» Task brief:
Your output should be the line with "Viewport: 1211px width, 786px height." followed by every remaining line of the entries, reproduced exactly.

= = = = = = =

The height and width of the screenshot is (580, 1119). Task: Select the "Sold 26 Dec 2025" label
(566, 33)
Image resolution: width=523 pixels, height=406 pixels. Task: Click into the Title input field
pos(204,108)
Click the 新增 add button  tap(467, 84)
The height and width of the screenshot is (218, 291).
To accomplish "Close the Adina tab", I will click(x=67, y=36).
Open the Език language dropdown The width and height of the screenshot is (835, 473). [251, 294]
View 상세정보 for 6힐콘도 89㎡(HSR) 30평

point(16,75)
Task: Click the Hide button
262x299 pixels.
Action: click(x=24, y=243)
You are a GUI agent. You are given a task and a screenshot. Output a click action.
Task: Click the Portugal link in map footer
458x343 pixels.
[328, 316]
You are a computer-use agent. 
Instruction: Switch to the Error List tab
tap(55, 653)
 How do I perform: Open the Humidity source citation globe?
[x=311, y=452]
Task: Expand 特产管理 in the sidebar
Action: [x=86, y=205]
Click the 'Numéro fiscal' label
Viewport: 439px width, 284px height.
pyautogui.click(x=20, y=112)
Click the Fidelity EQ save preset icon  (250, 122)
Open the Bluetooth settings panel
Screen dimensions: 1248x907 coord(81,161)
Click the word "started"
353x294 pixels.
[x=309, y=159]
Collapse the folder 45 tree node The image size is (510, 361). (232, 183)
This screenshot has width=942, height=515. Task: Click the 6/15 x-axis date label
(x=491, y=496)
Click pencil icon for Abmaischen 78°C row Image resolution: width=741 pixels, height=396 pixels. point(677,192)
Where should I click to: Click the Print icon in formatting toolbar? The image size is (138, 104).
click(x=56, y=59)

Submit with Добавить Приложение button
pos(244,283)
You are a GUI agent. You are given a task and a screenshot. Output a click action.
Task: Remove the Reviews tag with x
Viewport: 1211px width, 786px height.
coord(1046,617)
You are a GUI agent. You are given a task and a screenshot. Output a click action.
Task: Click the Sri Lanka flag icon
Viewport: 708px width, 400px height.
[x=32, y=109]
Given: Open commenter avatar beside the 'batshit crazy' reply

= = = = = = =

» Task answer:
Viewport: 1211px width, 786px height.
coord(1046,617)
You are a GUI agent. You are given a task and a screenshot. Output a click action.
Task: Click the Sri Lanka flag icon
Viewport: 708px width, 400px height.
[x=32, y=109]
Given: Open commenter avatar beside the 'batshit crazy' reply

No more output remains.